Laut Kaca ist die russische Überwachung "besonders aktiv in Ländern, in denen sich die Infrastruktur der NATO und die Hauptquartiere internationaler Institutionen befinden".

Vorschläge von Belgien und Tschechien

Nach dieser Logik ist Belgien ein Hauptziel - als Sitz der meisten EU-Institutionen und des Hauptquartiers des Nordatlantischen Verteidigungsbündnisses (NATO). Premierminister Alexander De Croo betonte wiederholt die besondere Verantwortung seines Landes. In einem gemeinsamen Brief forderten er und sein tschechischer Amtskollegen Peter Fiala aber auch die EU unter anderem auf, eine engere Koordinierung und neue Sanktionsinstrumente in Betracht zu ziehen. Die EU solle auch prüfen, ob die kürzlich geschaffene Europäische Staatsanwaltschaft solche Einmischungen strafrechtlich verfolgen könne.

Derzeit hat Belgien den Vorsitz im Rat der Europäischen Union, in dem Mitglieder der Regierungen von EU-Mitgliedsstaaten zusammenkommen. In dieser Funktion hat Belgien am Mittwoch einen Krisenmechanismus in Gang gesetzt, der einen verstärkten Informationsaustausch zwischen den Mitgliedsstaaten fordert.

Arbeiten die Mitgliedstaaten gut zusammen?

Insgesamt hat die Zusammenarbeit der EU-Mitgliedstaaten in den letzten Jahren zugenommen, vor allem bei der Terrorismusbekämpfung. Doch alles was Geheim- oder Nachrichtendienste betrifft, behandeln die EU-Staaten als nationale Angelegenheit.

Hier gibt es Raum für Verbesserungen, stellt Elzbieta Kaca von PISM in ihrer Analyse fest. Die Zusammenarbeit auf EU-Ebene werde behindert, weil es zu wenig gegenseitiges Vertrauen gebe und weil Bedrohungen unterschiedlich wahrgenommen würden. Helfen könnte der außenpolitische Arm der EU, der Europäische Auswärtige Dienst, indem er Berichte über Vorfälle zusammenstellt, schlägt sie vor.
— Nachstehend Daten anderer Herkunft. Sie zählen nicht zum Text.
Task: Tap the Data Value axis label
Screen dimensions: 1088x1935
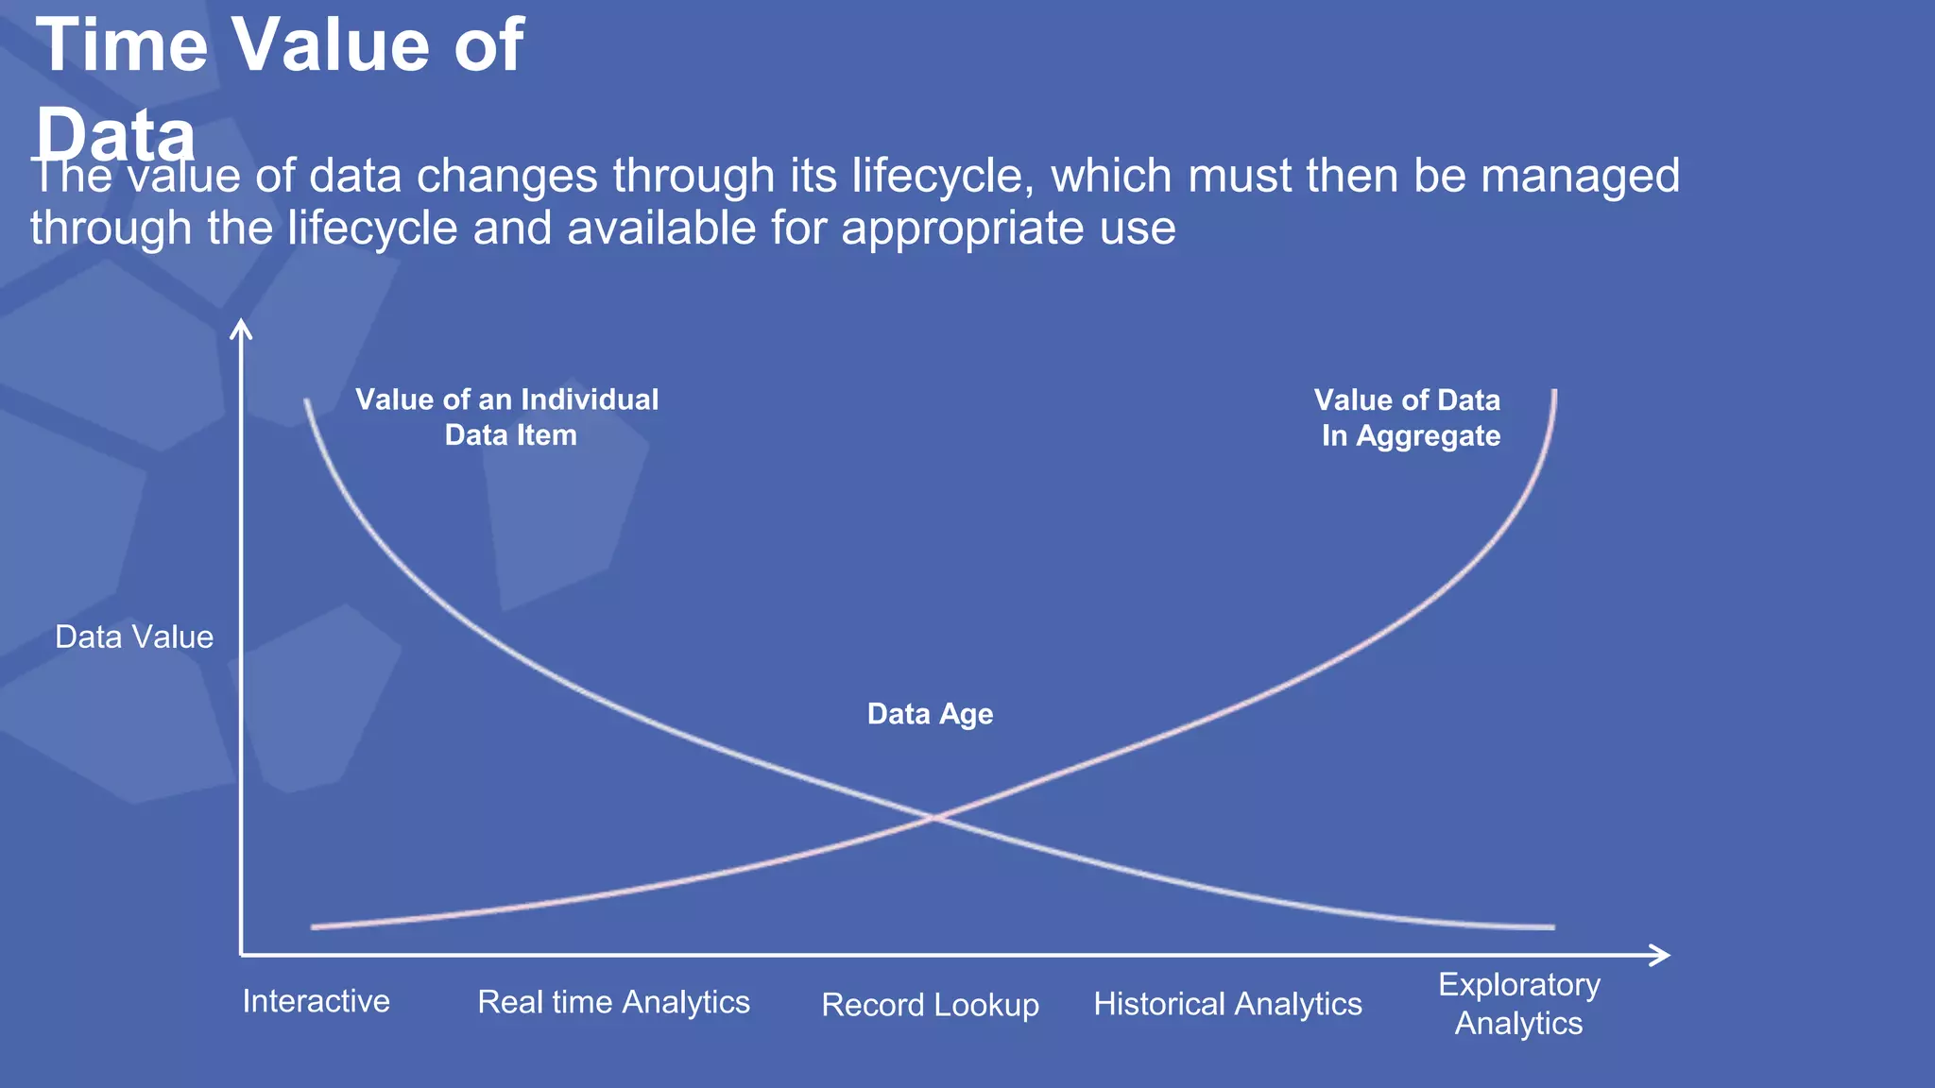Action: pyautogui.click(x=134, y=637)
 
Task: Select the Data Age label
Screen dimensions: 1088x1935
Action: pyautogui.click(x=930, y=714)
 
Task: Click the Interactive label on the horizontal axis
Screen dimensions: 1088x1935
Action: pyautogui.click(x=316, y=1001)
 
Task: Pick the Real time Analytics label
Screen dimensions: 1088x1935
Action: pyautogui.click(x=613, y=1002)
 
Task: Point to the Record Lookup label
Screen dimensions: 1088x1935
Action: pyautogui.click(x=930, y=1005)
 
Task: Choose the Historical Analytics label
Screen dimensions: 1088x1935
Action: pyautogui.click(x=1227, y=1004)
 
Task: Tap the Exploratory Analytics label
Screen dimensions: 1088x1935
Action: pyautogui.click(x=1518, y=1004)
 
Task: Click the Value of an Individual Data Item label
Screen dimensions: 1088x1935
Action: pyautogui.click(x=507, y=417)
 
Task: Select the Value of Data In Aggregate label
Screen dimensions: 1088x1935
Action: pyautogui.click(x=1408, y=417)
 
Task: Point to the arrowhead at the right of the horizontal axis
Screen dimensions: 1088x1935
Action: pyautogui.click(x=1662, y=955)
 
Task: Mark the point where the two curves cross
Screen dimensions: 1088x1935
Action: pyautogui.click(x=933, y=817)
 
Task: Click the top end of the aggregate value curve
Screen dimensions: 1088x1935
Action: pyautogui.click(x=1554, y=392)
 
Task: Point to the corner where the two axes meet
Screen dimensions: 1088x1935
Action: pyautogui.click(x=242, y=955)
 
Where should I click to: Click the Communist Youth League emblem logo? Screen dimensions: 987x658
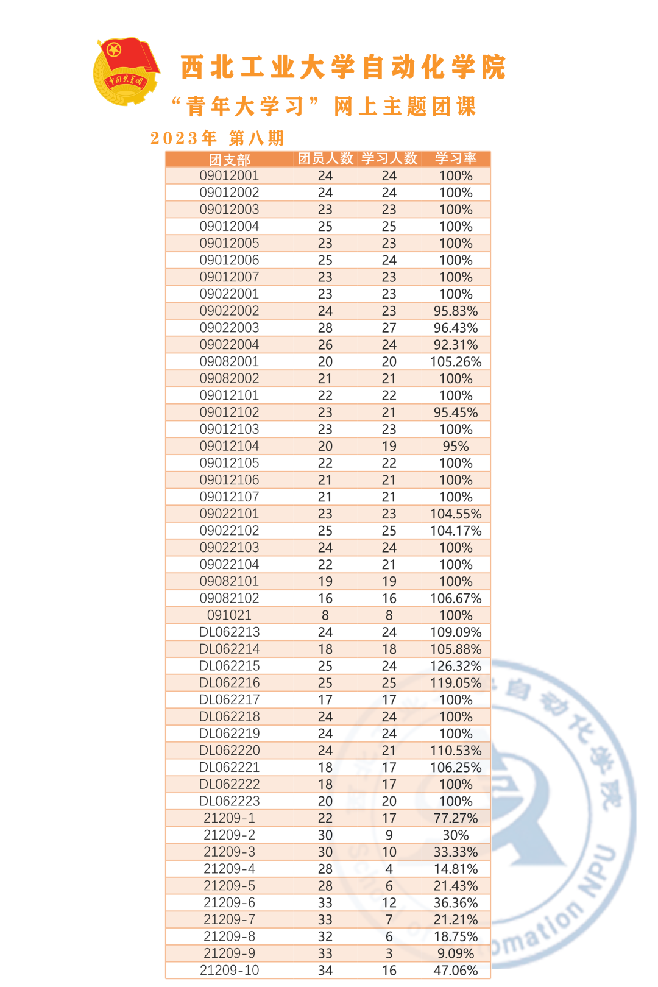coord(126,72)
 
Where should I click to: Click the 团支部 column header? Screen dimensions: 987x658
coord(230,160)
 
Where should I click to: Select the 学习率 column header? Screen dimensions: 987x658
coord(456,159)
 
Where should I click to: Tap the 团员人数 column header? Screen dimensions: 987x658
coord(325,159)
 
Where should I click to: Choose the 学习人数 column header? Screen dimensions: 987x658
coord(389,159)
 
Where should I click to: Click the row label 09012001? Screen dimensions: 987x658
coord(230,176)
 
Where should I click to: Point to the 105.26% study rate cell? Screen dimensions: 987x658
coord(456,362)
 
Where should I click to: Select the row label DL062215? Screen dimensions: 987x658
coord(230,666)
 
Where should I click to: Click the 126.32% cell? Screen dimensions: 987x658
coord(456,666)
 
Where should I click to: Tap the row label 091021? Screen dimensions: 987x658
coord(230,615)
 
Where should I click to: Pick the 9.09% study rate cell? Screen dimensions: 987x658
coord(456,953)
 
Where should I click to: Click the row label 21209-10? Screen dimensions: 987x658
coord(230,971)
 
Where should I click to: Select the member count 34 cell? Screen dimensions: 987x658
coord(325,971)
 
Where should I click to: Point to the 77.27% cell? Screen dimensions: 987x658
coord(456,818)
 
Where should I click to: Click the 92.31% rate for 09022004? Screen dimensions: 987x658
coord(456,345)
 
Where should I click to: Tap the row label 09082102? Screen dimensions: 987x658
coord(230,598)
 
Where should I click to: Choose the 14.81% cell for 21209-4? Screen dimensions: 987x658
coord(456,869)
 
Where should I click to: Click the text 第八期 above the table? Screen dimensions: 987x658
coord(256,138)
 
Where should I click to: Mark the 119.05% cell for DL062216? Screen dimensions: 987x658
coord(456,683)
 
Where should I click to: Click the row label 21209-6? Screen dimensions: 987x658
coord(230,903)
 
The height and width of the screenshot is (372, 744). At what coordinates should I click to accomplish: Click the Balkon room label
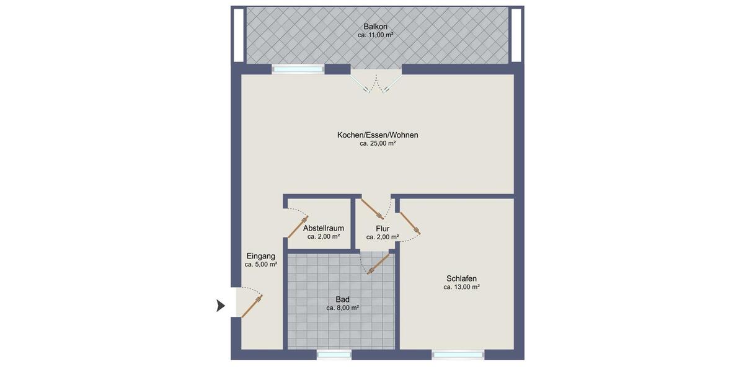pyautogui.click(x=376, y=26)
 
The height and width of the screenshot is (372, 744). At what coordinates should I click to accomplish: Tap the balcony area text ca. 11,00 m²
pyautogui.click(x=376, y=36)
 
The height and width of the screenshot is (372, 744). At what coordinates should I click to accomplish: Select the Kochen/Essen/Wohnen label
pyautogui.click(x=378, y=135)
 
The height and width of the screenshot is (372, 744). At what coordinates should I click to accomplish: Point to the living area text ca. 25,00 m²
pyautogui.click(x=378, y=143)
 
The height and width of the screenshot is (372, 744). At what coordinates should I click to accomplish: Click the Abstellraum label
pyautogui.click(x=324, y=228)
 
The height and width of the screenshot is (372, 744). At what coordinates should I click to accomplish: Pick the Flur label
pyautogui.click(x=383, y=228)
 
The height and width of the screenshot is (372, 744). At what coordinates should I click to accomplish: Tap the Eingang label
pyautogui.click(x=260, y=256)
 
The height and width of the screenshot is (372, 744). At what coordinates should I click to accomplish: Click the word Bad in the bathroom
pyautogui.click(x=343, y=299)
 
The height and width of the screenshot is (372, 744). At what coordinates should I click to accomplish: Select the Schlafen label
pyautogui.click(x=461, y=278)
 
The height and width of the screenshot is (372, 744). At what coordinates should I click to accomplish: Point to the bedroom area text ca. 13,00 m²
pyautogui.click(x=461, y=287)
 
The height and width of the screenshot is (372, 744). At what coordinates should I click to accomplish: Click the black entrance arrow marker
pyautogui.click(x=221, y=305)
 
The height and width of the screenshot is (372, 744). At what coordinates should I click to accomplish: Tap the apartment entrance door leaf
pyautogui.click(x=252, y=306)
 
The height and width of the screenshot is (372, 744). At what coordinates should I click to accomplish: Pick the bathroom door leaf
pyautogui.click(x=379, y=263)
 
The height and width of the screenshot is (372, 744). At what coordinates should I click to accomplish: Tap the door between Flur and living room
pyautogui.click(x=373, y=210)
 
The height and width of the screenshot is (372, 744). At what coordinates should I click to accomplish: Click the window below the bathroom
pyautogui.click(x=334, y=355)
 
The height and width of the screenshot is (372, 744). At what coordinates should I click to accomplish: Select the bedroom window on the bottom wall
pyautogui.click(x=458, y=355)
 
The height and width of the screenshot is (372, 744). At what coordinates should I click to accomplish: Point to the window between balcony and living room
pyautogui.click(x=298, y=69)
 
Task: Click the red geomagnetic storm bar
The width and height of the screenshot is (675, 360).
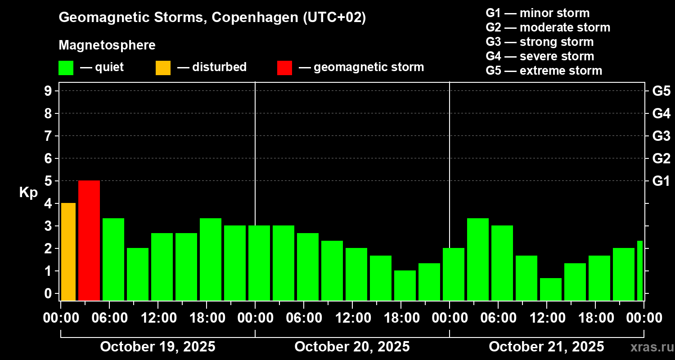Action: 89,240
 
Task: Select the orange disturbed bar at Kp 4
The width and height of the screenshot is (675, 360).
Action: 68,252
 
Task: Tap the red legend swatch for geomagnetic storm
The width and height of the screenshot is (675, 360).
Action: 284,68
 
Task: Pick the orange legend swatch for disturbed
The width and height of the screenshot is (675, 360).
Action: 163,68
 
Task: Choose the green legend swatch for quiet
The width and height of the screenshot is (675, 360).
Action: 66,68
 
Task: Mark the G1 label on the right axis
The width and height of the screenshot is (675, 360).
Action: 661,181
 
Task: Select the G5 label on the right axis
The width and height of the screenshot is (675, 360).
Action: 661,91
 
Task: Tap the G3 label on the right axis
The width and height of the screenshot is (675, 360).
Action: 661,136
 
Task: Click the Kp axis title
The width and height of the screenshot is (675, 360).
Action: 28,193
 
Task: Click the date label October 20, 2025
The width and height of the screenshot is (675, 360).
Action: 352,347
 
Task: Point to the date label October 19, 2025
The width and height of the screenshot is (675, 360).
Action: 158,347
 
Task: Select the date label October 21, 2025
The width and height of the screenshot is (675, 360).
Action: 546,347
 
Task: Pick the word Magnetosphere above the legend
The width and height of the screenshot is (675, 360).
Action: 107,45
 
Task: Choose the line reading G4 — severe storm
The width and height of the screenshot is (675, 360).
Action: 540,56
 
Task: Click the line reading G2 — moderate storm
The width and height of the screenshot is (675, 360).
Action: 548,27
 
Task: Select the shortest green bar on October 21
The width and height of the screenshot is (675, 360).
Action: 551,289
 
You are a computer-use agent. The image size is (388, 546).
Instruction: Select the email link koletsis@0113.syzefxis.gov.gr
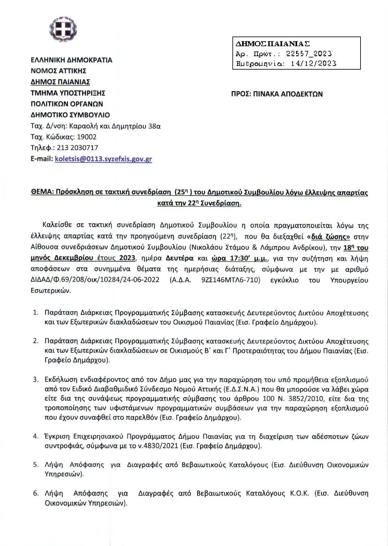103,159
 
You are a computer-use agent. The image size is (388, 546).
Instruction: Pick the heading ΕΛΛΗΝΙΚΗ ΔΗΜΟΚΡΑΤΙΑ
72,60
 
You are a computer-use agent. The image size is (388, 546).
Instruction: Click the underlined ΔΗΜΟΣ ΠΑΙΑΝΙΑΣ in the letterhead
60,82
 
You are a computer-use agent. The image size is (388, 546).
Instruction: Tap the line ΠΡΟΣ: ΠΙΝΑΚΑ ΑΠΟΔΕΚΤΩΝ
277,94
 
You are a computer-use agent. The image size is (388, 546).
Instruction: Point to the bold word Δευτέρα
180,258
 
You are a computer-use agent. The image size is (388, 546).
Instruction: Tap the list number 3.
36,380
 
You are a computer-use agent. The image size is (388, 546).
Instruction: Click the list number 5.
36,465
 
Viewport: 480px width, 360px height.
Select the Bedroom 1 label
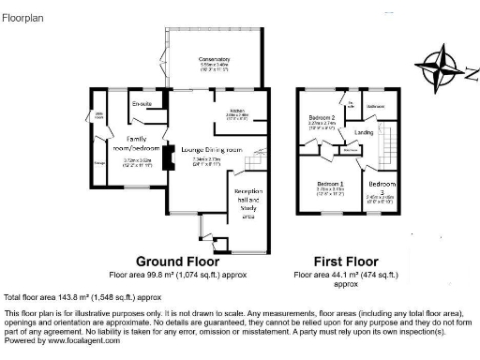pyautogui.click(x=330, y=184)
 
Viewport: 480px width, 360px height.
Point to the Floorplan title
pyautogui.click(x=23, y=16)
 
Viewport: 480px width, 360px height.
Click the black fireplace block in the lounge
pyautogui.click(x=166, y=159)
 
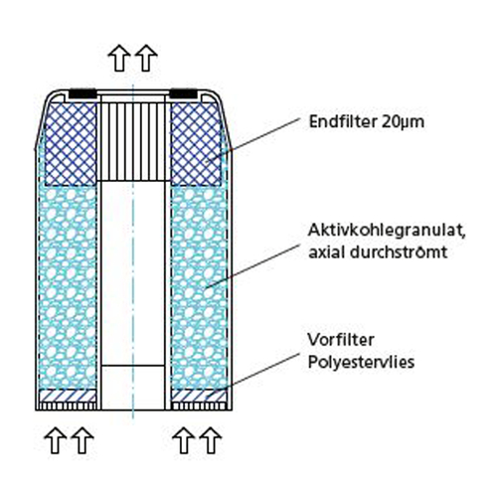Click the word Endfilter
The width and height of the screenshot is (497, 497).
click(344, 121)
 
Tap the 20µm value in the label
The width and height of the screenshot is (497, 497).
click(404, 122)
Verpasste Chancen für eine echte Reform?

Das Europäische Parlament sieht sich von den Untersuchungen nationaler Behörden abhängig und verweist auf eine Reihe von Resolutionen und Reformen zu Transparenz, die im Zuge des Katargate-Skandals verabschiedet wurden. Nick Aiossa von der Anti-Korruptions-Organisation Transparency International reicht das nicht. Das Parlament stehe in der Verantwortung, sich mit wirklich ehrgeizigen Reformen zu schützen.

"Sie brauchen eine unabhängige Aufsicht, die sie nicht haben. Sie brauchen eine Überwachung von Nebentätigkeiten. Sie brauchen mehr Offenlegungen darüber, was die Mitglieder nebenbei machen und wer sie bezahlt", sagte Aiossa der DW. "Einer der sichersten Wege, böswilligen Einfluss in einer demokratischen Institution zu bekämpfen, sind starke Integritätsmaßnahmen für die Mitglieder dieser Institution und ihre Mitarbeiter."